#### DATA TO USE

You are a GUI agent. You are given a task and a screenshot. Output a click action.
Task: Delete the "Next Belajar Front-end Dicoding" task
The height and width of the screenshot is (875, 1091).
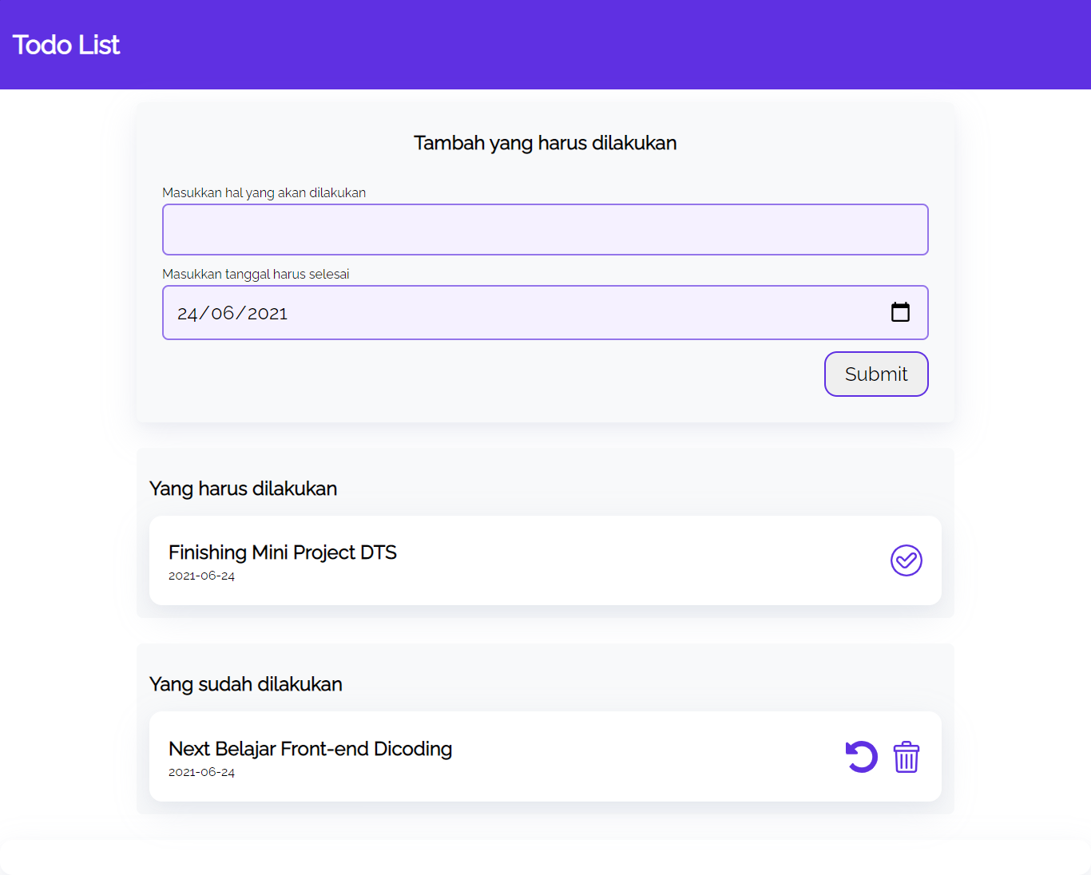point(906,757)
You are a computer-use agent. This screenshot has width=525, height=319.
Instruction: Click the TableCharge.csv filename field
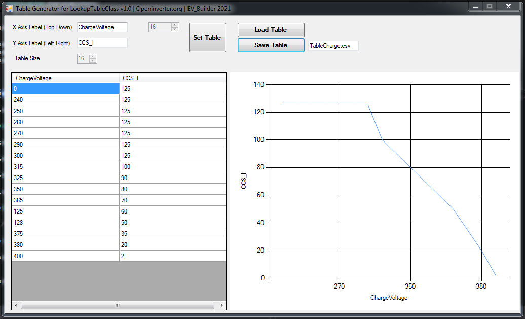[x=333, y=46]
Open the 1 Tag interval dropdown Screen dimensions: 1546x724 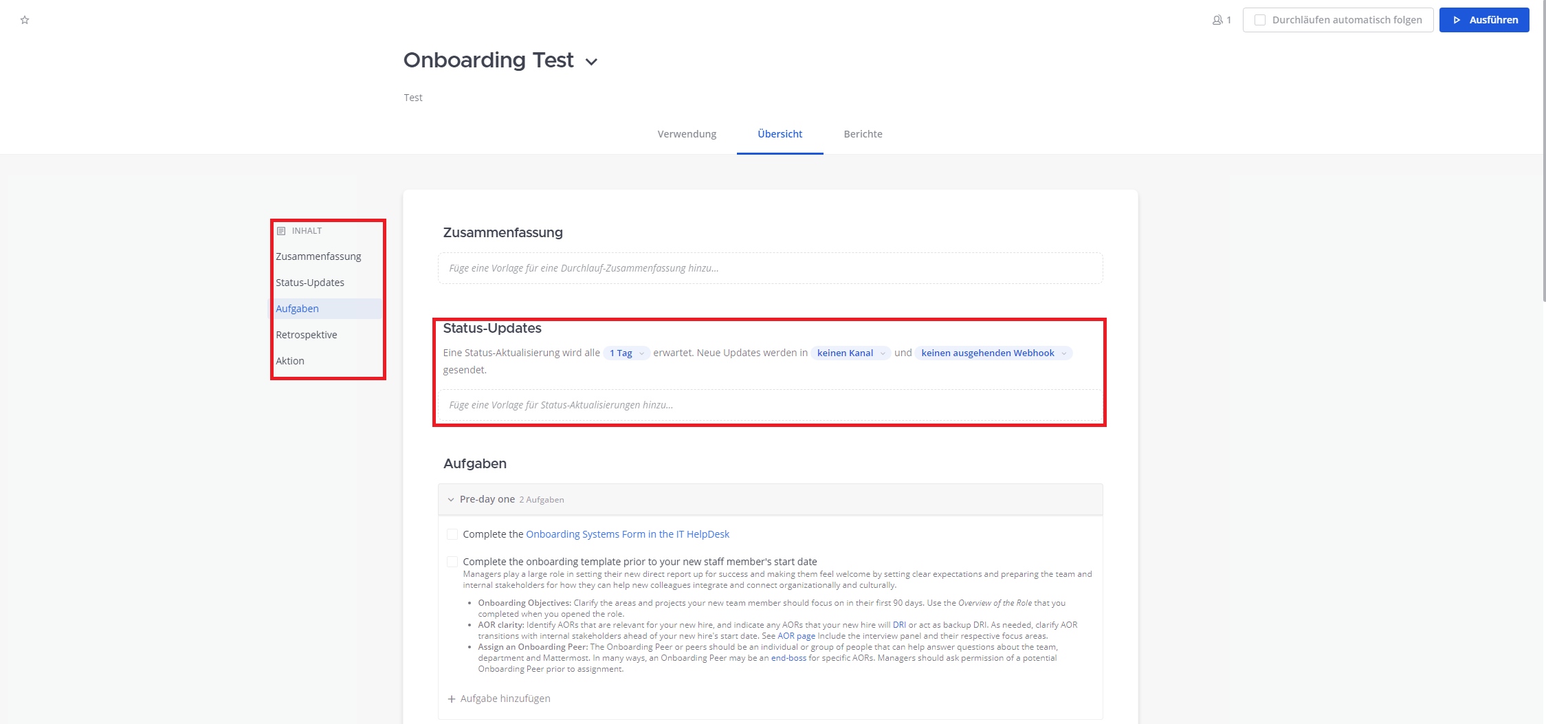click(626, 353)
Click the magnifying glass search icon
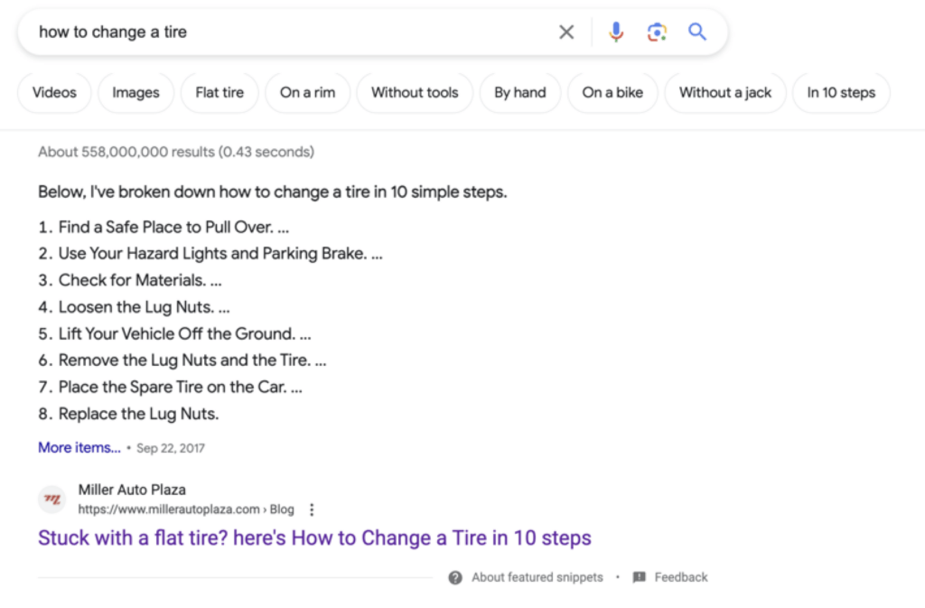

########

» **EXERCISE DESCRIPTION**: Return every line from the entries above that contains the word "agent".

» **COMPLETED EXERCISE**:
You are a GUI agent. You are given a task and a screenshot. Output a click action.
You are a computer-use agent. This screenshot has width=525, height=319.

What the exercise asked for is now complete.